Somewhere below is a line with "Screen dimensions: 754x885" and, later, a line with "You are a computer-use agent. The width"; repeat those two lines and all the lines between them, exactly as they are.

*** DATA IN THIS EXERCISE Section Begins ***

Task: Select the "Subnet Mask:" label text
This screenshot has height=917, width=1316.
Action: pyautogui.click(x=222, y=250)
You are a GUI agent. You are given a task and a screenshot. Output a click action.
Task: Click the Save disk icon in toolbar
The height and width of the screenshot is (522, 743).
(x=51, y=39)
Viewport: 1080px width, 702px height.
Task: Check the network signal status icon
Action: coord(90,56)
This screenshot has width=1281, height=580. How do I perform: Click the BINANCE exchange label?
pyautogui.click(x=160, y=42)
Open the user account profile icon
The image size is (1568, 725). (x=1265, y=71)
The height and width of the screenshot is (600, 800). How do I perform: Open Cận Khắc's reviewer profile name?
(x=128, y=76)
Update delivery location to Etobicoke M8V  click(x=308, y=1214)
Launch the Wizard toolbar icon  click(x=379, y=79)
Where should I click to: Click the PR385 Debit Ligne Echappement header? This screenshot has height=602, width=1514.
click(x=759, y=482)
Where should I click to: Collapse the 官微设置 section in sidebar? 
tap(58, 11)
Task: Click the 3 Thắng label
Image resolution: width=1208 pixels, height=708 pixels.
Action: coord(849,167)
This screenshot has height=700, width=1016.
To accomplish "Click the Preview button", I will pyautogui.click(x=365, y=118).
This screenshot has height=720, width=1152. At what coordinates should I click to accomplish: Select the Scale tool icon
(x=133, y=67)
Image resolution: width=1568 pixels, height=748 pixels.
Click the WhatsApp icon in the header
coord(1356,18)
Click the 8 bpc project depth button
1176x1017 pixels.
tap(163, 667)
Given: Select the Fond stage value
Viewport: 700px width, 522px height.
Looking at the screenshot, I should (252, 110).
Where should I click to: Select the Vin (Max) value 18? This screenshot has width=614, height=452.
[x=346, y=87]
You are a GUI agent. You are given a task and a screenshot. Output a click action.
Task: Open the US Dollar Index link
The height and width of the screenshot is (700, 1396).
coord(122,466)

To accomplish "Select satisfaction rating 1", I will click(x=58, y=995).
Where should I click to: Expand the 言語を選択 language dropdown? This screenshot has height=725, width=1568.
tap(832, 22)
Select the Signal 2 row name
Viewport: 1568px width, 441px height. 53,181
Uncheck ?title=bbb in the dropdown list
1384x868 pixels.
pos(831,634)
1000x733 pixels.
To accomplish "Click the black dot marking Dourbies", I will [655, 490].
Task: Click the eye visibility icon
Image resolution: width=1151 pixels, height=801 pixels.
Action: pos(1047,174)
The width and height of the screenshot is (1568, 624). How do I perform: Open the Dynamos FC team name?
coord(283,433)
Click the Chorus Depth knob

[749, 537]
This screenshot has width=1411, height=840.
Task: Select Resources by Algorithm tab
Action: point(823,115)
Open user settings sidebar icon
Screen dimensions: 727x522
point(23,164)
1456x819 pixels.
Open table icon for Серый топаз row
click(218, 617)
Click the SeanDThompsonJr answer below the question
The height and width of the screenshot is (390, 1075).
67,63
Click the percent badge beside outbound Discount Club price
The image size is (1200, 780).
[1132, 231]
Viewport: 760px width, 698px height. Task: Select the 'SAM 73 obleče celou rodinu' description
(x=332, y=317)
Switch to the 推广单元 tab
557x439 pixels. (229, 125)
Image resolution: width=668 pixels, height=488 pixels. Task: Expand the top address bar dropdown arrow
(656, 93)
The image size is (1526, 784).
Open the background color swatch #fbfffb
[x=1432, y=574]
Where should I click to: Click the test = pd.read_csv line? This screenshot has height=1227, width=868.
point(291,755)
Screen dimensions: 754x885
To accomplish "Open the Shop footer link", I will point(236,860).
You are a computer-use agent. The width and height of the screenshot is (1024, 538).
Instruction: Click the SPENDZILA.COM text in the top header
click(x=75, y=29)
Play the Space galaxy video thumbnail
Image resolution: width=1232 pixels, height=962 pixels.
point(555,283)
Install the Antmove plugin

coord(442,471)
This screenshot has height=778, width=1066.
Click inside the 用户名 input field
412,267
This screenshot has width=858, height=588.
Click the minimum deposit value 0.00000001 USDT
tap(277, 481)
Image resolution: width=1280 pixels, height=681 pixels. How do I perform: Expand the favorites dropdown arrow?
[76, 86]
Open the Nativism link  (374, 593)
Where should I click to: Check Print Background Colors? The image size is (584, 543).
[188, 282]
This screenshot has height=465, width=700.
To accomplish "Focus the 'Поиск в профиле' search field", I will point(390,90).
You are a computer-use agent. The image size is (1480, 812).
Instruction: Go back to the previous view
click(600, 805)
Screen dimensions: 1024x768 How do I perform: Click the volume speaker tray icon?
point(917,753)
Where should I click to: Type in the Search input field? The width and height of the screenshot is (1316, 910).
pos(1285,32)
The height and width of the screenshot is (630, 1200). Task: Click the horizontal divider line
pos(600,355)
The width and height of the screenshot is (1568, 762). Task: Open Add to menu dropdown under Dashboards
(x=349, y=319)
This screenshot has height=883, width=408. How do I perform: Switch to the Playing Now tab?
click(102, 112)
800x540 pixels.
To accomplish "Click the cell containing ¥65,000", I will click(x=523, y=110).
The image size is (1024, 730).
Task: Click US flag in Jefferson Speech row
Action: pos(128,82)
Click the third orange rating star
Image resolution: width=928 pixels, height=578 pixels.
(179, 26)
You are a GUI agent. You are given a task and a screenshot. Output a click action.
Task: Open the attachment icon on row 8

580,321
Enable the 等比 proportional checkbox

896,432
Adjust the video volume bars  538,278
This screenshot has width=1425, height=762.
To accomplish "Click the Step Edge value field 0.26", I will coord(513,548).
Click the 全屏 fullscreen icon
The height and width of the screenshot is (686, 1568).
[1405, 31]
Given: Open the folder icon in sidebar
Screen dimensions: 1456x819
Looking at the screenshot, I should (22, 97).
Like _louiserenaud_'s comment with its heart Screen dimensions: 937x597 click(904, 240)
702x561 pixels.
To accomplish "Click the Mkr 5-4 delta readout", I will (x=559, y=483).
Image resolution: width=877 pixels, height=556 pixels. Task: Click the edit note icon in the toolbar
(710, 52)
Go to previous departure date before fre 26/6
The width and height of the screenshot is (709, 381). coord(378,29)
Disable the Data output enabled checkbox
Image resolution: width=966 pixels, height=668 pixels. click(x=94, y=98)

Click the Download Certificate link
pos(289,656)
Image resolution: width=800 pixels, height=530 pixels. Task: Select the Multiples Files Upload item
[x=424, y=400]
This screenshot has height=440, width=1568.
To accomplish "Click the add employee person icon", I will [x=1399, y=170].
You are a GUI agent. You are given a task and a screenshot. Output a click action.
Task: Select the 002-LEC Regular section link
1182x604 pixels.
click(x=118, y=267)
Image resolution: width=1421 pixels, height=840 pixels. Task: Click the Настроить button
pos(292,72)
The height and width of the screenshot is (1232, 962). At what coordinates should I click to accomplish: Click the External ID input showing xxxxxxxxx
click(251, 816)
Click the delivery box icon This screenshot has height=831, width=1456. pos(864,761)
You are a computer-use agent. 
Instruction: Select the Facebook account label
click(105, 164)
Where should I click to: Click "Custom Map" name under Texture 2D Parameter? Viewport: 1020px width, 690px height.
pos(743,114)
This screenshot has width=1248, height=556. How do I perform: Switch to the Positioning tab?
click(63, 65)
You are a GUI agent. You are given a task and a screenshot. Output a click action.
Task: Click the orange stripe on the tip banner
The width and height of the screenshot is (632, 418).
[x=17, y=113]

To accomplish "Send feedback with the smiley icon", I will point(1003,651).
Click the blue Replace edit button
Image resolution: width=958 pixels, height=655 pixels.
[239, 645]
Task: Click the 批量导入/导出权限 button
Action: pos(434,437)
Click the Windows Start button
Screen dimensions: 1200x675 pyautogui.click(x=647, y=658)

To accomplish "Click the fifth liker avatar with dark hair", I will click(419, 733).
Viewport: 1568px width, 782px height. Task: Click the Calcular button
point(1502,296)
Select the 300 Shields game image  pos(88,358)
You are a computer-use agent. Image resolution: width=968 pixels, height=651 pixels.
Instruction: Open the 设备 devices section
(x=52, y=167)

*** DATA IN THIS EXERCISE Section Ends ***

## SOLVED EXERCISE:
Screen dimensions: 754x885
To accomplish "Open the Shop footer link", I will point(236,860).
You are a computer-use agent. The width and height of the screenshot is (1024, 538).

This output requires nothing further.